When processing JSON documents, the standard approach mirrors this. Parse JSON into native objects, then wrap those objects in AST nodes that add metadata: parent references, source locations, traversal helpers. The wrappers are the intermediate representation.
This works, but it’s expensive. A 2MB OpenAPI spec parsed into JavaScript objects becomes 20-50MB when wrapped in AST nodes. Every value gets a wrapper. Every wrapper allocates memory.
We found a different way.
The insight
What if the parsed JSON already is the intermediate representation?
JSON parsing gives you a tree of objects and arrays. That’s already a syntax tree—just without the metadata compilers need. Parent references. Reference resolution state. Traversal context.
The trick is attaching that metadata without wrappers.
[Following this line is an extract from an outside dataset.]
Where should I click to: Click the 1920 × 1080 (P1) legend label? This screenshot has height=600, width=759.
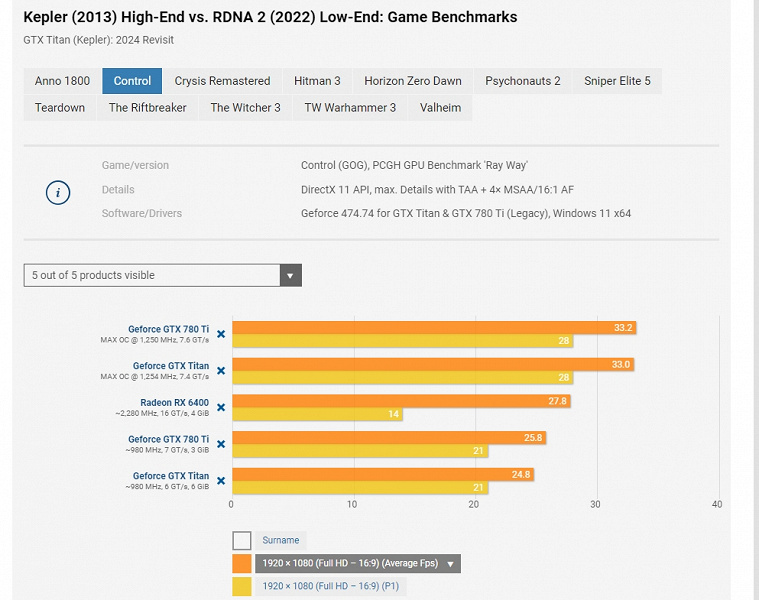coord(330,586)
WeakMaps as shadow context
JavaScript’s WeakMap lets you associate data with an object without modifying the object. The key is the object identity, not a property. The associated data doesn’t prevent garbage collection.
Some metadata needs to persist across traversals—resources marking format boundaries, references linking nodes across the document. WeakMaps store this document-level metadata keyed by the JSON objects themselves. The JSON stays intact. The metadata lives alongside it.
Traversal context, not wrapper objects
Traditional AST traversal passes wrapper nodes around. Our approach passes context frames.
A context frame captures everything about the current traversal position: the value being visited, its parent, its key in the parent, accumulated path, resolution state. Frames are transient—created on entry, discarded on exit. Memory is proportional to tree depth, not tree size.
This matters when you’re processing OpenAPI specs with thousands of operations. A 3MB spec might have depth 20 but contain 50,000 values. Traditional wrappers allocate 50,000 objects. Context frames allocate 20.
Format boundaries
OpenAPI specs embed JSON Schemas. JSON Schemas embed examples. The same document contains multiple formats, each with different traversal semantics.
In a JSON Schema, properties contains subschemas to traverse. In example data, properties is just a key—data to preserve, not structure to descend into.
Format boundaries mark where one embedded format begins and another ends. The traverser switches semantic rules at these boundaries, applying the correct interpretation to each subtree.
Why this matters
Edge runtimes have memory limits. Cloudflare Workers, the platform we built on, constrain per-request memory. Processing large API specs with traditional AST approaches exceeds those limits.
Context trees keep overhead manageable. Shadow context via WeakMaps. Transient frames during traversal. Format-aware semantic boundaries. The same parsing, analysis, and transformation capabilities—at a fraction of the memory cost.
The JSON you parsed is the intermediate representation. Everything else is just context.